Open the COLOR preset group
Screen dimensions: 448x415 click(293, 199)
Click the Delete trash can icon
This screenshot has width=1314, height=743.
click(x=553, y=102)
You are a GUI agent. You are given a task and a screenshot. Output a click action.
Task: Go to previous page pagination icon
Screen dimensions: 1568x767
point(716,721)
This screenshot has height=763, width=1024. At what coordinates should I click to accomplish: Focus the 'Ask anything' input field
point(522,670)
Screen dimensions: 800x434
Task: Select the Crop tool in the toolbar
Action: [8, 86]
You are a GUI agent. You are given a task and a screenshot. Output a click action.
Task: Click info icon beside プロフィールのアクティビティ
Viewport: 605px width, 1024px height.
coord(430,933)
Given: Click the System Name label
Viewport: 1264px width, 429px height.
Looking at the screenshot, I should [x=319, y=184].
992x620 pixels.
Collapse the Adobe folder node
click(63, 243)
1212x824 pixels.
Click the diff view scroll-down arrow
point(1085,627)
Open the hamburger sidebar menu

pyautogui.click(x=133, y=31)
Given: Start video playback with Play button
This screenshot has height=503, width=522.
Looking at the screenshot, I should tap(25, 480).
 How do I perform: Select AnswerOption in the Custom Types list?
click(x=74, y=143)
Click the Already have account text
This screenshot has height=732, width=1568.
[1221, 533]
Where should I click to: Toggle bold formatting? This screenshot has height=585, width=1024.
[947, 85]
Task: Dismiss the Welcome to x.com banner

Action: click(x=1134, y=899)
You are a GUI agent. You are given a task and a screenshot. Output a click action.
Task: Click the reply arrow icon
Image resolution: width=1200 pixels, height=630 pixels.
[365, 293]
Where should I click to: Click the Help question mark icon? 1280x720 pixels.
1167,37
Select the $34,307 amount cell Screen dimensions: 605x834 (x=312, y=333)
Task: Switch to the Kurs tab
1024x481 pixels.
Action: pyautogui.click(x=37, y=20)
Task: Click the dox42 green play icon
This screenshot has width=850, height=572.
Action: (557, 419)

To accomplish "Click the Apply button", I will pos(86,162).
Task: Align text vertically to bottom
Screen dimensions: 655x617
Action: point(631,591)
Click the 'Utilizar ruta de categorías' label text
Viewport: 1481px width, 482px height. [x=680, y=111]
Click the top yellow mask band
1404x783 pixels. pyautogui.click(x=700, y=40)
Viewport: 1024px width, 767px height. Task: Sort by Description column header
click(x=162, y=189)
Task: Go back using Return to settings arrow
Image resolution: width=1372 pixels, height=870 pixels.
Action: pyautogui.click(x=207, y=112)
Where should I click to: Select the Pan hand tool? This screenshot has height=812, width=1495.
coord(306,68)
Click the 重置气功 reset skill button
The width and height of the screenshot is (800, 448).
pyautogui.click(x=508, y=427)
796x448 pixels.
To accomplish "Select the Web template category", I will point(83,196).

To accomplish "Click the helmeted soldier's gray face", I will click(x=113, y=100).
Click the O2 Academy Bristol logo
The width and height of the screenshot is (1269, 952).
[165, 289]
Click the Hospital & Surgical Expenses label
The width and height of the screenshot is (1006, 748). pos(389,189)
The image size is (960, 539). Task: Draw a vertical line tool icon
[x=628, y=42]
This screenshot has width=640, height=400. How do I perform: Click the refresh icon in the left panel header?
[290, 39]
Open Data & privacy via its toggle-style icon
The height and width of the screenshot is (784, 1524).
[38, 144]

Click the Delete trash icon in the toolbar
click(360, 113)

• [Exercise brief]: Repeat back all entries verbatim.

• [Answer to this problem]:
Open the COLOR preset group
Screen dimensions: 448x415 click(293, 199)
Click the Delete trash can icon
This screenshot has width=1314, height=743.
click(x=553, y=102)
You are a GUI agent. You are given a task and a screenshot. Output a click action.
Task: Go to previous page pagination icon
Screen dimensions: 1568x767
point(716,721)
This screenshot has height=763, width=1024. At what coordinates should I click to accomplish: Focus the 'Ask anything' input field
point(522,670)
Screen dimensions: 800x434
Task: Select the Crop tool in the toolbar
Action: [8, 86]
You are a GUI agent. You are given a task and a screenshot. Output a click action.
Task: Click info icon beside プロフィールのアクティビティ
Viewport: 605px width, 1024px height.
coord(430,933)
Given: Click the System Name label
Viewport: 1264px width, 429px height.
Looking at the screenshot, I should [x=319, y=184].
992x620 pixels.
Collapse the Adobe folder node
click(63, 243)
1212x824 pixels.
Click the diff view scroll-down arrow
point(1085,627)
Open the hamburger sidebar menu

pyautogui.click(x=133, y=31)
Given: Start video playback with Play button
This screenshot has height=503, width=522.
Looking at the screenshot, I should tap(25, 480).
 How do I perform: Select AnswerOption in the Custom Types list?
click(x=74, y=143)
Click the Already have account text
This screenshot has height=732, width=1568.
[1221, 533]
Where should I click to: Toggle bold formatting? This screenshot has height=585, width=1024.
[947, 85]
Task: Dismiss the Welcome to x.com banner

Action: click(x=1134, y=899)
You are a GUI agent. You are given a task and a screenshot. Output a click action.
Task: Click the reply arrow icon
Image resolution: width=1200 pixels, height=630 pixels.
[365, 293]
Where should I click to: Click the Help question mark icon? 1280x720 pixels.
1167,37
Select the $34,307 amount cell Screen dimensions: 605x834 (x=312, y=333)
Task: Switch to the Kurs tab
1024x481 pixels.
Action: pyautogui.click(x=37, y=20)
Task: Click the dox42 green play icon
This screenshot has width=850, height=572.
Action: (557, 419)

To accomplish "Click the Apply button", I will pos(86,162).
Task: Align text vertically to bottom
Screen dimensions: 655x617
Action: point(631,591)
Click the 'Utilizar ruta de categorías' label text
Viewport: 1481px width, 482px height. [x=680, y=111]
Click the top yellow mask band
1404x783 pixels. pyautogui.click(x=700, y=40)
Viewport: 1024px width, 767px height. Task: Sort by Description column header
click(x=162, y=189)
Task: Go back using Return to settings arrow
Image resolution: width=1372 pixels, height=870 pixels.
Action: pyautogui.click(x=207, y=112)
Where should I click to: Select the Pan hand tool? This screenshot has height=812, width=1495.
coord(306,68)
Click the 重置气功 reset skill button
The width and height of the screenshot is (800, 448).
pyautogui.click(x=508, y=427)
796x448 pixels.
To accomplish "Select the Web template category", I will point(83,196).

To accomplish "Click the helmeted soldier's gray face", I will click(x=113, y=100).
Click the O2 Academy Bristol logo
The width and height of the screenshot is (1269, 952).
[165, 289]
Click the Hospital & Surgical Expenses label
The width and height of the screenshot is (1006, 748). pos(389,189)
The image size is (960, 539). Task: Draw a vertical line tool icon
[x=628, y=42]
This screenshot has width=640, height=400. How do I perform: Click the refresh icon in the left panel header?
[290, 39]
Open Data & privacy via its toggle-style icon
The height and width of the screenshot is (784, 1524).
[38, 144]

Click the Delete trash icon in the toolbar
click(360, 113)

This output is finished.